Now that I have left the corporate world, I wanted to become a freelance corporate trainer as my second career.  After all, I have a wealth of knowledge and experience to share — all these years in marketing and leadership positions must be worth something.  And I thought the money was good enough and I would still have enough free time in between training assignments to pursue my hobbies and take care of mom.  That prompted me to sign up for the ACTA (Advanced Certificate in Training and Assessment) course, which I completed in Aug 2016.  The Coffee Bean job then kept me too busy and I didn’t have the time to look into training opportunities until I thought of quitting my barista job, which was in Dec.

You see, I am someone who is great at planning my time to maximize life’s experiences.  Before my ACTA course ended, I secured the Coffee Bean job.  ACTA ended on Aug 26 and I interviewed at Coffee Bean on Aug 22 and started on Aug 29!  Before I quit Coffee Bean on Feb 3, I interviewed with a training provider in Dec and became one of their lead consultants on Jan 1!  My life is always in motion! 🙂

I had hoped for some corporate training opportunities but I have since come to realize that the boss kept such opportunities only for himself, leaving me and the rest of the trainers to run workshops for students in schools.  I am terribly disappointed.  As I interacted with more trainers, I realized no one was happy with the boss.  The way he ran his business left a lot to be desired.
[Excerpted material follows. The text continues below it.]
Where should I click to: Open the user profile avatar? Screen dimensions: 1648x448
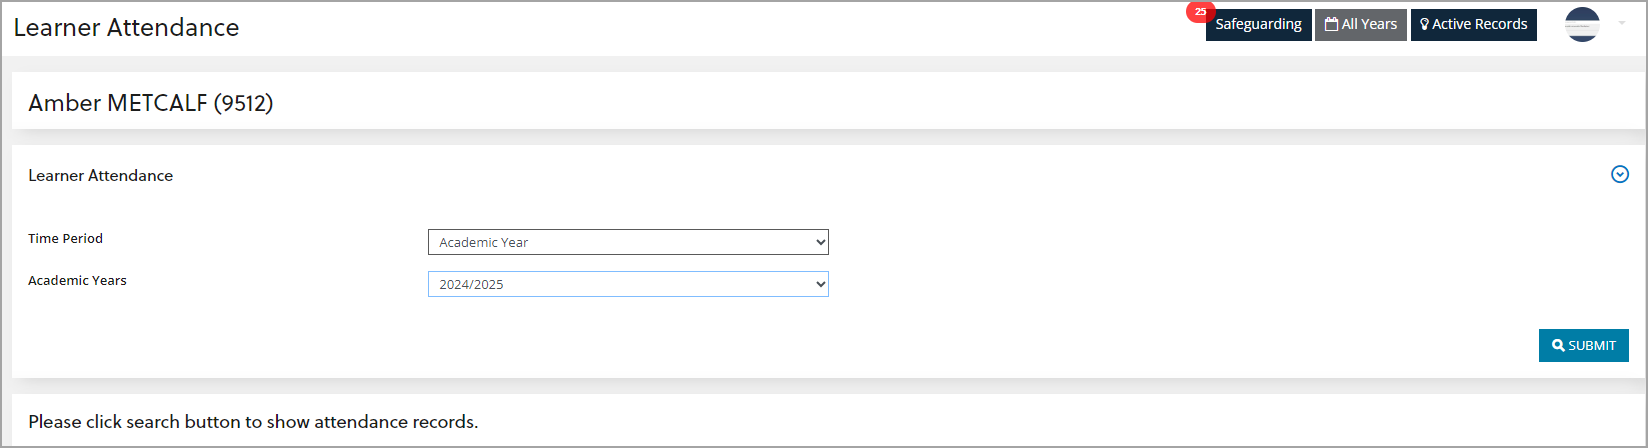[1582, 24]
Perhaps the margins are indeed very small — I would never know because we were never told how much each workshop project was worth.  I was asked to make a sales pitch at a secondary school without knowing what pricing we had submitted.  Luckily, I secured the contract and the company now wanted me to be the Lead Trainer (LT).  LT are paid $50 an hour, whereas a normal trainer gets $40 an hour.  For that extra $10 an hour, the LT has to handle all communication with the teacher(s) in charge, organize trainers briefing, and ensure all materials for the projects get to the school and trainers on time, and the feedback forms and materials at the end of the project are returned to the office.  I found myself doing the latter even as a normal trainer because I have a car and I live 5-mins drive from the office.  I am perfectly fine running delivery service but I can understand why some LTs wouldn’t do it especially if they don’t have a car and the program starts at 7.45AM which means they would have to collect all materials the day before, bring them home and then carry them to the school on the day itself.  So the boss came up with a “brilliant” idea — have the trainer’s briefing at the office so that every trainer involved carries their own materials home.  Right except that those using public transport wouldn’t want to carry those heavy bags of materials either.  For my first teaching assignment, the materials were not even ready by the time of trainer’s briefing because the teacher in charge was still scrutinizing the contents.

Now that the Operations department is aware of my availability and delivery service, they have been asking me to be LTs for a number of projects!  Which is good for me on one hand because I get more assignments and more money, and the rest of the trainers on the same project like working with me because they do not have to worry about carrying the required materials.  But the truth of the matter is, I want to be a corporate trainer, not run workshops for school children.

I am somewhat fulfilling my childhood dream and following in my father’s footsteps.  But if I want to be true to myself, this is not where my trainer’s journey is suppose to take me.  I know this journey will be short.  For now, it is still good experience because I am exposed to education and interacting with school teachers and students.  But I don’t want to waste too much time on this side trajectory.